▶ _Source material_

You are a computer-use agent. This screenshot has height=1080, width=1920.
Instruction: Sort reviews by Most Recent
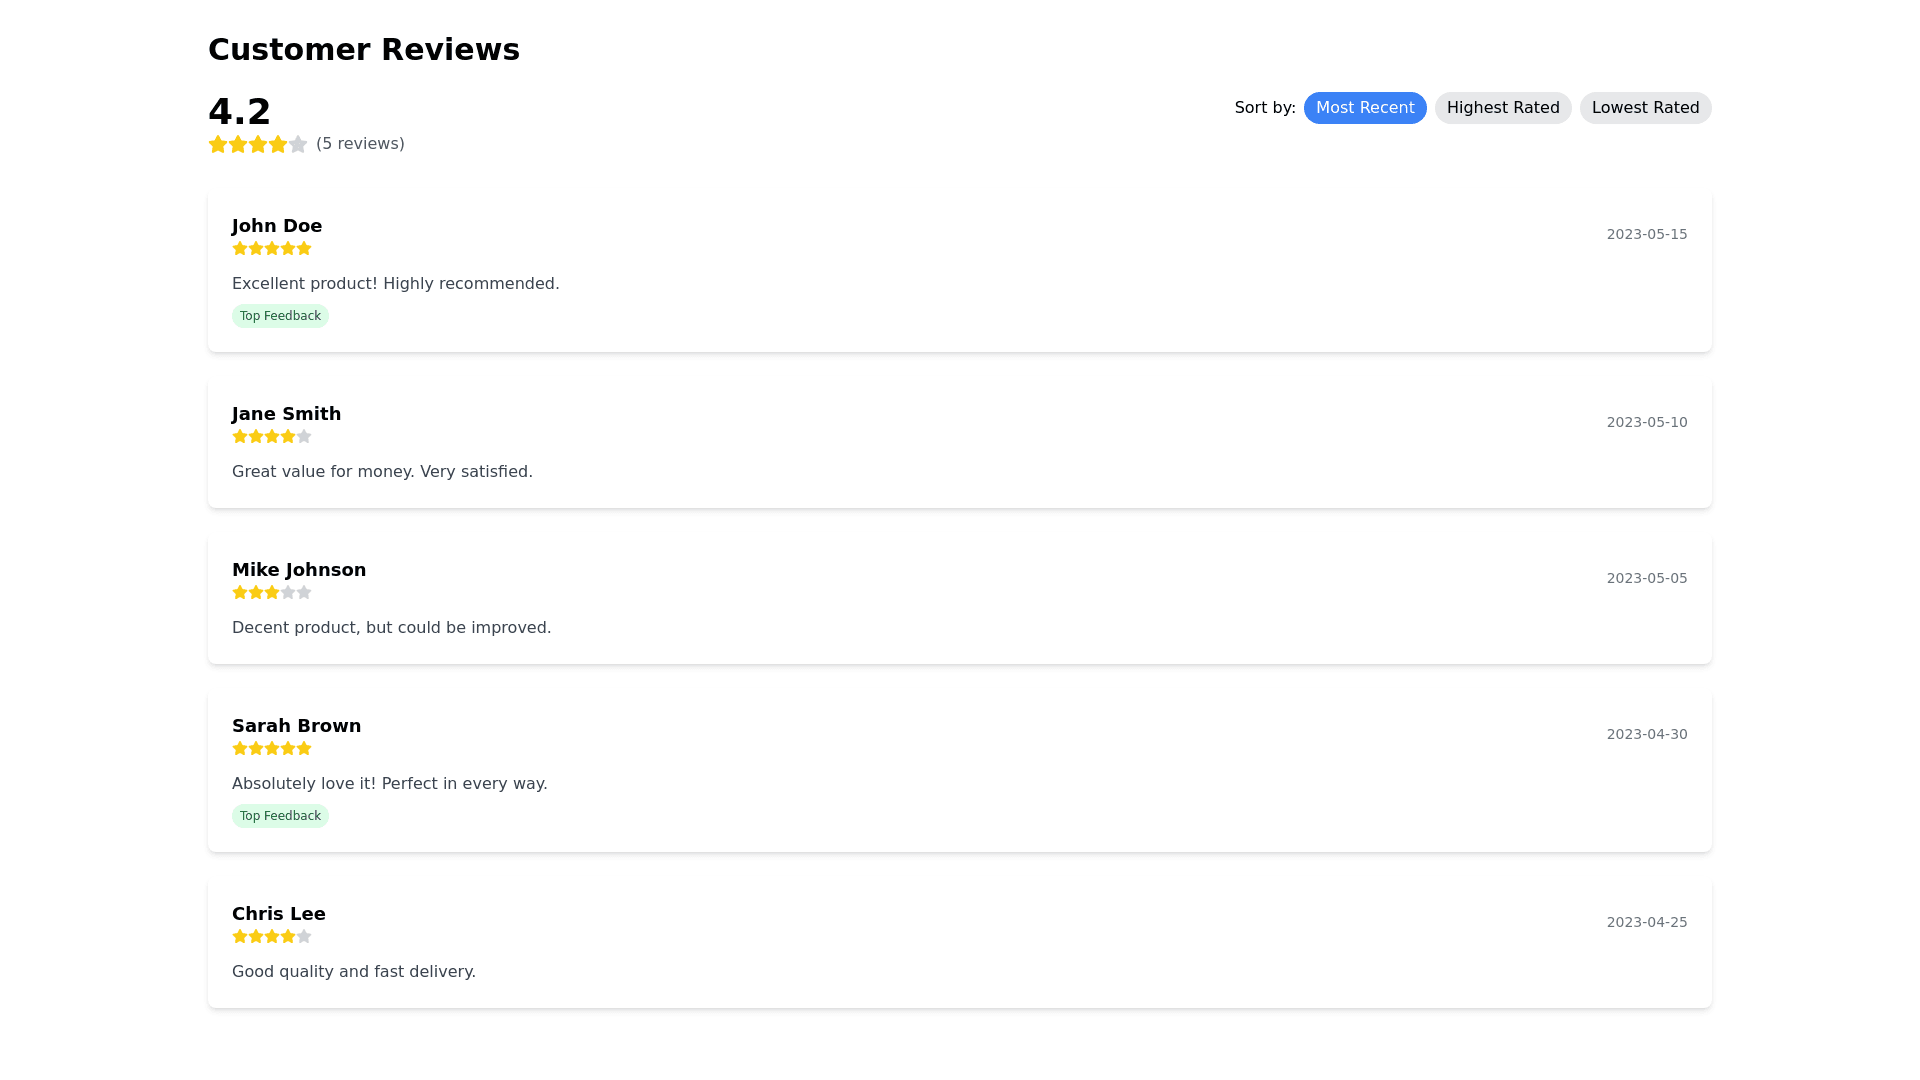pyautogui.click(x=1364, y=108)
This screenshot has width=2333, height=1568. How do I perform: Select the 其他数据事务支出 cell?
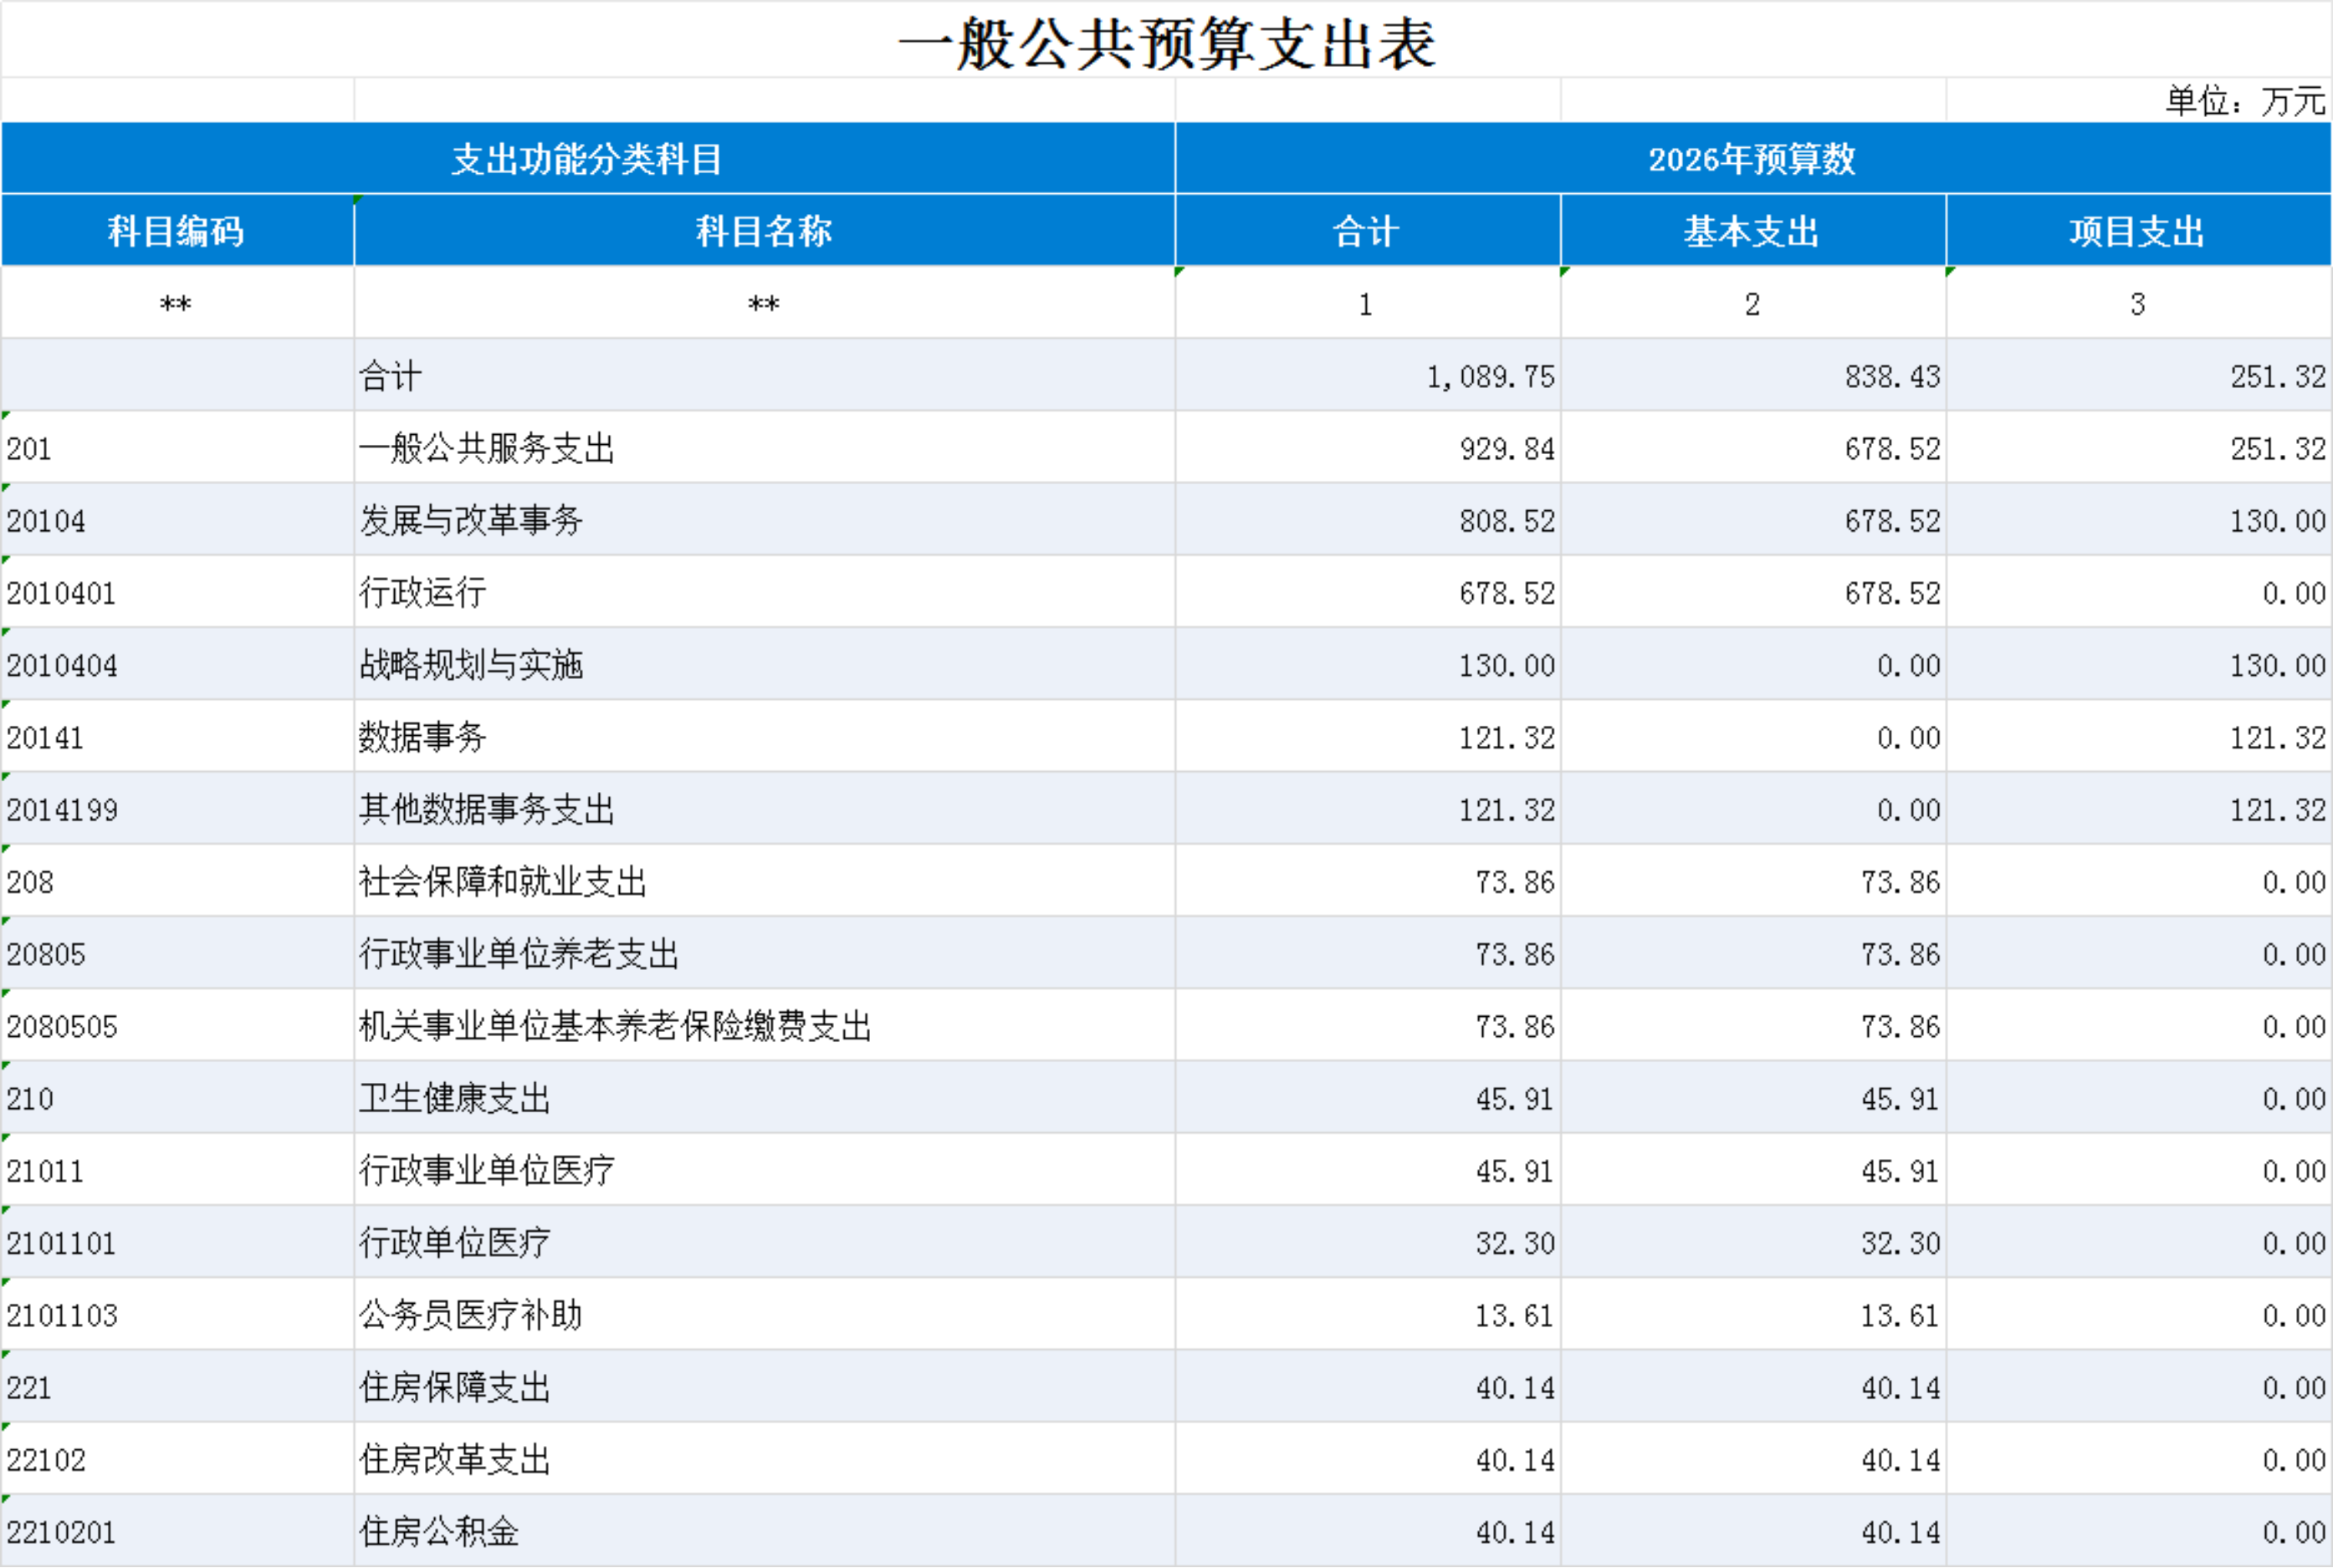487,810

▶ _What you should do_
Output every entry above exactly, minus the pictures.

▶ _Output_
You are a computer-use agent. This screenshot has height=1080, width=1920.
Instruction: Sort reviews by Most Recent
pyautogui.click(x=1364, y=108)
This screenshot has width=2333, height=1568. How do I perform: Select the 其他数据事务支出 cell?
487,810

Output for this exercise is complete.